Vasco quer dar camisa e título de sócio remido a Pelé
Em abril de 1979, Pelé saiu da aposentadoria para vestir a camisa do Flamengo em amistoso beneficente contra o Atlético-MG, diante de 139 mil torcedores, no Maracanã. Mas, para entrar naquele time de Cláudio Coutinho, alguém teria que ceder lugar — e foi aí que cada um começou a defender seus metros de campo:
— O Andrade disse que ia jogar porque o Pelé não fazia a cabeça de área. Tita disse que entraria porque Pelé não jogava pela direita. Eu falei: ‘Eu vou dar a 10, mas a 9 é minha’ — relembra Zico, que cedeu a camisa eternizada por ele ao Rei.
Acabou sobrando para Cláudio Adão, sacado do time. Aos 38 anos, Pelé até teve a oportunidade de marcar um gol com a camisa do Flamengo, mas abdicou de cobrar o pênalti, mesmo após Zico lhe oferecer a bola. Coube ao Galinho empatar a partida e comandar a goleada por 5 a 1. O troféu da partida é guardado até hoje na sede do clube, na Gávea.
Foi a única vez em que Pelé defendeu o Flamengo, mas não por falta de tentativa do rubro-negro. Em 1969, o presidente do clube, André Richer, fez uma oferta milionária ao Santos, que recusou a investida.
— O Flamengo preparou um cheque de dois milhões de Cruzeiros, enviou um telegrama para o presidente do Santos, que falou que o Pelé era inegociável, que não existia preço para ele — conta o historiador Bruno Lucena.
O primeiro contato de Pelé contra o Flamengo foi aos 16 anos, em 1957, quando o Santos levou uma goleada no Maracanã: 4 a 0. Foram 19 jogos, com oito vitórias, cinco empates e seis derrotas.
Vascaíno desde a infância
Antes de ser imortalizado com a camisa do Santos, Pelé chamou a atenção da seleção brasileira com o uniforme do Vasco, clube do qual se declara torcedor.
A ligação com a cruz de malta vem da infância. Na década de 1940, o garoto acompanhava o pai, Dondinho, então jogador do Vasco de São Lourenço-MG. Mesmo crescendo cercado de corintianos no interior paulista, desenvolveu carinho pelo “Vasquinho”, como o Rei chama carinhosamente o clube da colina.
______________________________
[Tarefa solicitada 1] Diga se cada afirmação abaixo está de acordo com o texto sobre Pelé, respondendo sim ou não e citando literalmente as palavras do texto que decidem a resposta. (a) Pelé cobrou o pênalti no amistoso pelo Flamengo. (b) O amistoso contra o Atlético-MG teve público de 139 mil torcedores. (c) Cláudio Adão foi o jogador tirado do time para a entrada de Pelé.
[Tarefa solicitada 2] Prossiga o texto sobre Pelé a partir da última frase apresentada.

[Dados fornecidos]
______________________________
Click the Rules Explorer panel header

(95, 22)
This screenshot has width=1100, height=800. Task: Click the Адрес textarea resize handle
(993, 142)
______________________________
[Resultado 1]
(a) Não: "abdicou de cobrar o pênalti, mesmo após Zico lhe oferecer a bola".
(b) Sim: "diante de 139 mil torcedores, no Maracanã".
(c) Sim: "Acabou sobrando para Cláudio Adão, sacado do time".

[Resultado 2]
A chance de defender o Vasco veio aos 16 anos. Era 1957, e um combinado entre Vasco e Santos foi formado para disputar o Torneio do Morumbi, ao lado de Flamengo, São Paulo, Belenenses (POR) e Dínamo Zagreb (IUG). Ele assombrou a então capital federal e abriu caminho para sua história na seleção brasileira.
— Os jogadores principais do Vasco estavam em excursão. Como o torneio teria jogos no Rio e em São Paulo, ficou combinado que os jogos no Maracanã aconteceriam com a camisa do Vasco. Pelé marcou cinco gols — conta o pesquisador Mauro Prais. — O público e a mídia ficaram maravilhados. Graças a essas atuações, Pelé foi para a seleção, na Copa Roca.
Os jogos foram em junho. No mês seguinte, ele defendeu e marcou pela primeira vez pelo Brasil. As atuações impressionaram o Vasco.
— O Vasco fez duas tentativas para contratar Pelé. A primeira, logo após o torneio de 1957. Era Antônio Soares Calçada o dirigente do futebol, mas ele não teve sucesso. Pouco tempo depois, tentou de novo: além do Pelé, queria o Del Vecchio. A investida irritou muito os santistas, que responderam que queriam comprar o Bellini — lembrou João Ernesto da Costa Ferreira, que cuida do Centro de Memória do Vasco.
Além do título de sócio benfeitor remido, o Vasco deseja presentear Pelé com uma camisa pelos seus 80 anos. Depois de 1957, ele vestiria novamente o uniforme do time do coração em 1969. Após marcar seu milésimo gol, um dirigente vascaíno conseguiu furar a barreira de torcedores e jornalistas para entregar ao craque uma camisa. Pelé não hesitou em vesti-la.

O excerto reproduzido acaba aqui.